Fat Quarter Calculator
Find out exactly how many pieces you can cut from a fat quarter before you pick up the rotary cutter.
๐ How it works & FAQWhat a fat quarter actually gives you
A fat quarter is a quarter yard of fabric cut in a fatter, more usable shape: roughly 18 inches by 22 inches instead of the long, skinny 9-by-44 strip you get from a standard quarter yard. That squarer footprint is why quilters love them, because you can fussy-cut motifs and pull more usable blocks from a single piece. This calculator tiles your chosen piece size across that 18x22 rectangle and tells you how many you can cut, how the grid lays out, and how much fabric is left as scrap.
How the math works
The tool fits a grid of your piece width by piece height inside the fat quarter. It divides the fabric width by the piece width and rounds down to whole pieces (you cannot use a partial column), then does the same for the height, and multiplies. It also tests the piece rotated 90 degrees and keeps whichever orientation yields more pieces. The fabric-used percentage compares the total area of your cut pieces to the full 18x22, so you can see how much you are wasting.
How to use it
- Enter the finished piece width and height you want to cut, in inches (include your seam allowance).

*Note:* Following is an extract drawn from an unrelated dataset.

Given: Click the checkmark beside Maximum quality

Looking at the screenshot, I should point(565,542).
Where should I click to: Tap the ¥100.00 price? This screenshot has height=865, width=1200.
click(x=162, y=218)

- Leave the fat quarter size at 18 x 22, or adjust it if your fabric was cut differently.
- Read the results row: total pieces, the cutting grid, and how much fabric you will use.
- Nudge the piece size up or down to see how it changes your yield before you cut.
These results are planning estimates based on straight, edge-to-edge cuts and do not account for directional prints, selvage trim, or shrinkage.
FAQ
- Why is a fat quarter 18x22 and not 9x44?
- Both are a quarter yard by area. A fat quarter is cut by halving a half-yard, giving a wider, blockier shape that is far more useful for quilt pieces.
- Should I add seam allowance to my piece size?
- Yes. Enter the cut size including seam allowance (usually add 0.5 inch for a standard 1/4-inch seam on all sides) so the count matches real cutting.
- Why does rotating the piece change the count?
- Fabric width and height divide differently, so one orientation often leaves less waste. The calculator automatically picks the better layout for you.
- My fabric measured smaller than 18x22. What do I enter?
- Measure the usable area after trimming selvages and frayed edges, then type those numbers into the fat quarter fields for an accurate count.